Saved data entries
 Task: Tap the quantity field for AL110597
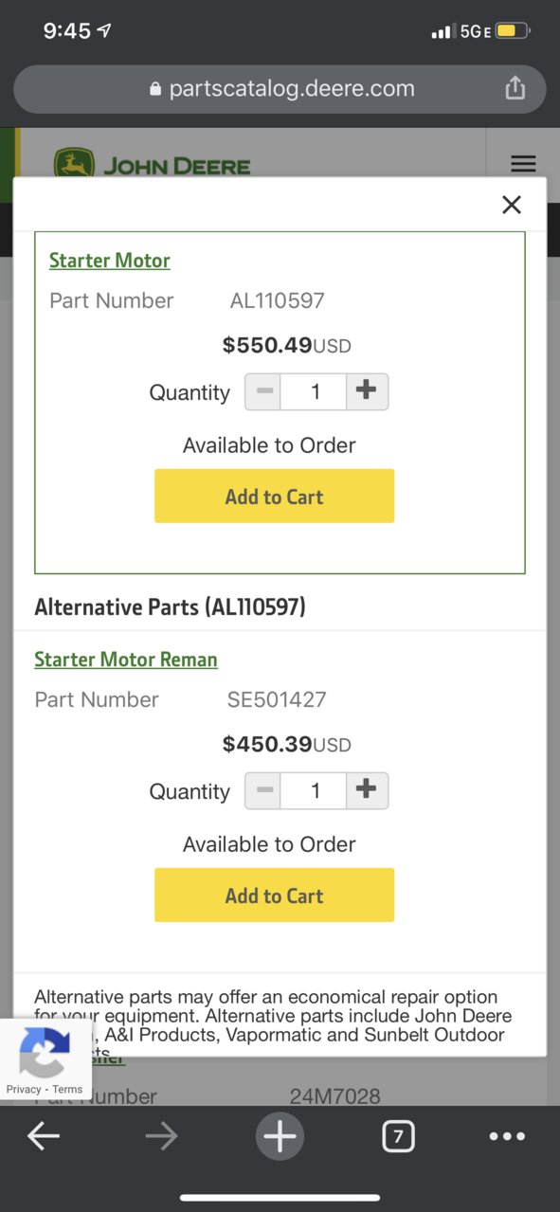[x=315, y=391]
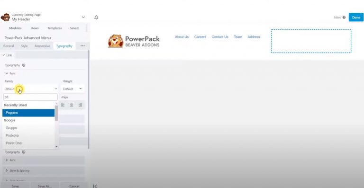Choose Poppins from the font list
The height and width of the screenshot is (188, 364).
tap(28, 113)
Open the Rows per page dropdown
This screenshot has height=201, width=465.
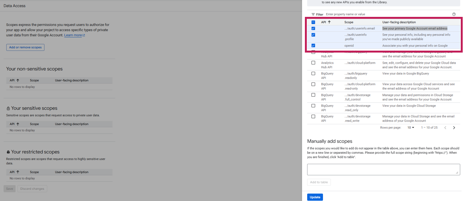[x=411, y=128]
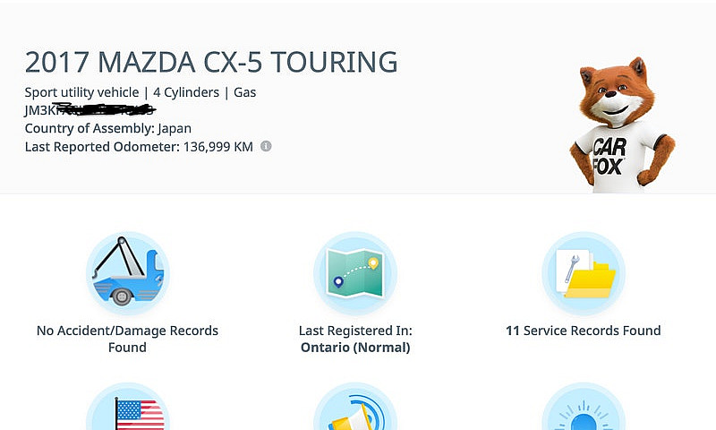Click the Ontario (Normal) bold text
Screen dimensions: 716x430
pos(355,348)
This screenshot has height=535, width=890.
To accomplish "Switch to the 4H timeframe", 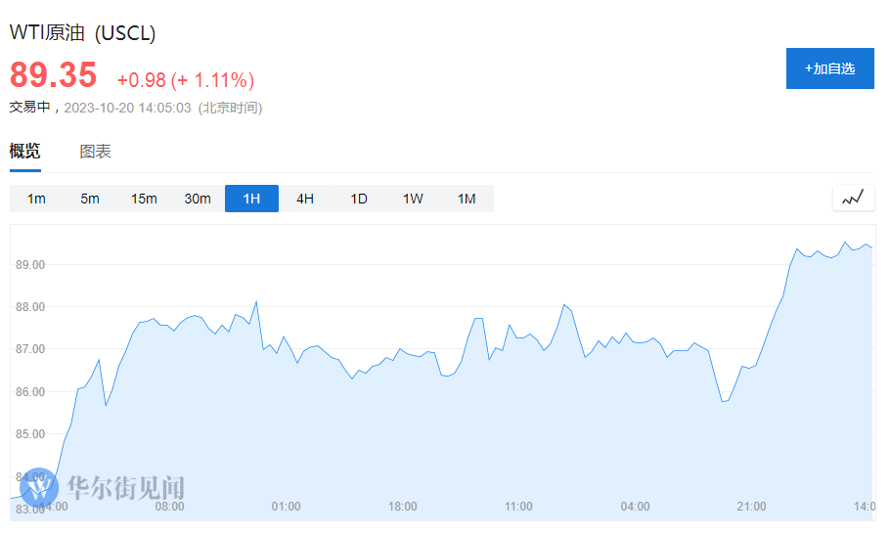I will [305, 199].
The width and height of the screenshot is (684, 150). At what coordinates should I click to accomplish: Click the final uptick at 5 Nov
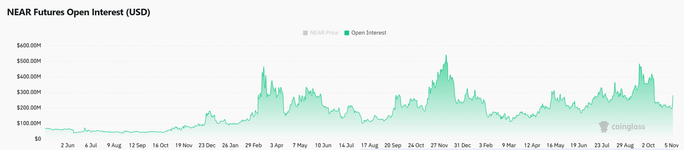[x=673, y=96]
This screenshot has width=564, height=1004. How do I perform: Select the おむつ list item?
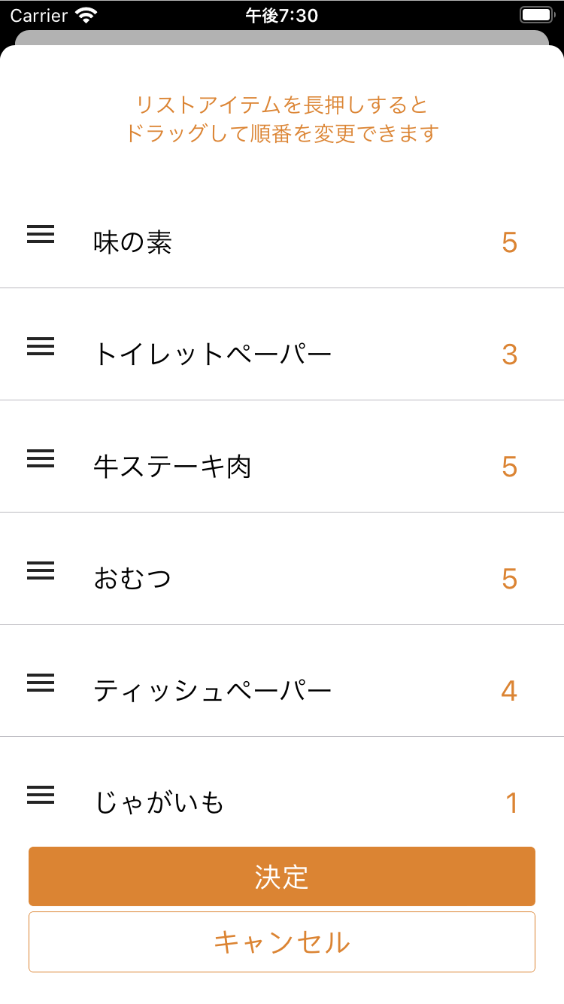coord(133,579)
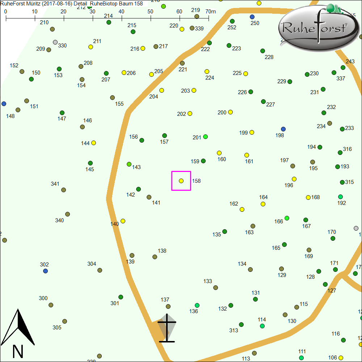The image size is (362, 362).
Task: Click the olive tree marker 141
Action: point(149,197)
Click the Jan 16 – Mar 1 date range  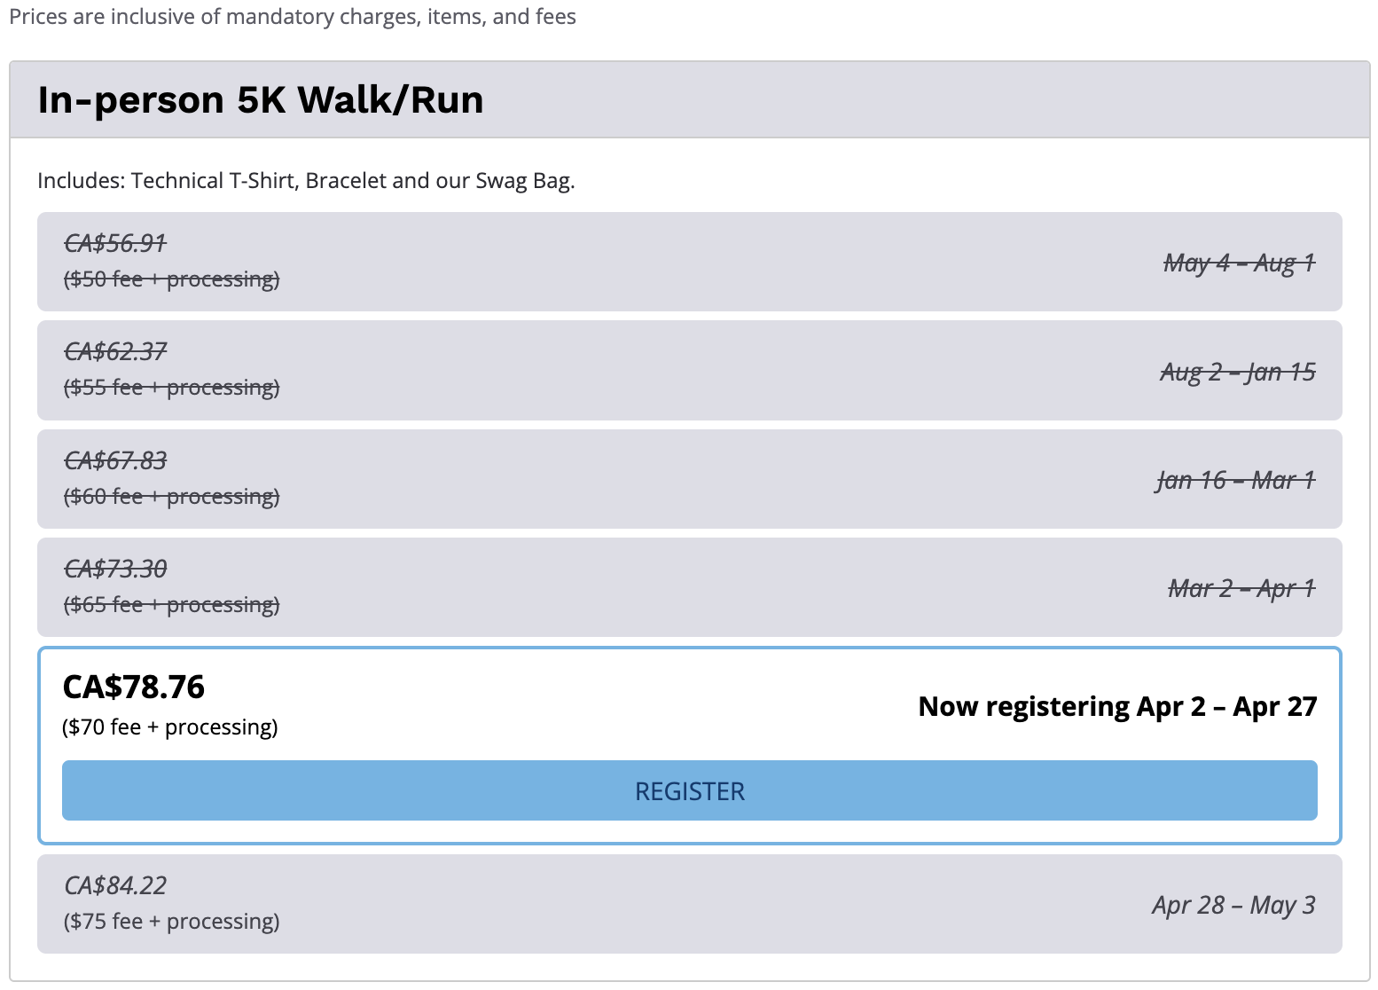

**WHAT THE EXERCISE ASKS:**
Emit an exact copy of the lines from the line bearing "The width and" through the last line above, inclusive, and leave the images out.

**YOUR RESPONSE:**
The width and height of the screenshot is (684, 150). At what coordinates should I click to accomplish: Click the final uptick at 5 Nov
[x=673, y=96]
This screenshot has width=564, height=1004. How do I perform: Select the おむつ list item?
coord(133,579)
The image size is (362, 362).
Task: Click the olive tree marker 141
Action: point(149,197)
Click the Jan 16 – Mar 1 date range  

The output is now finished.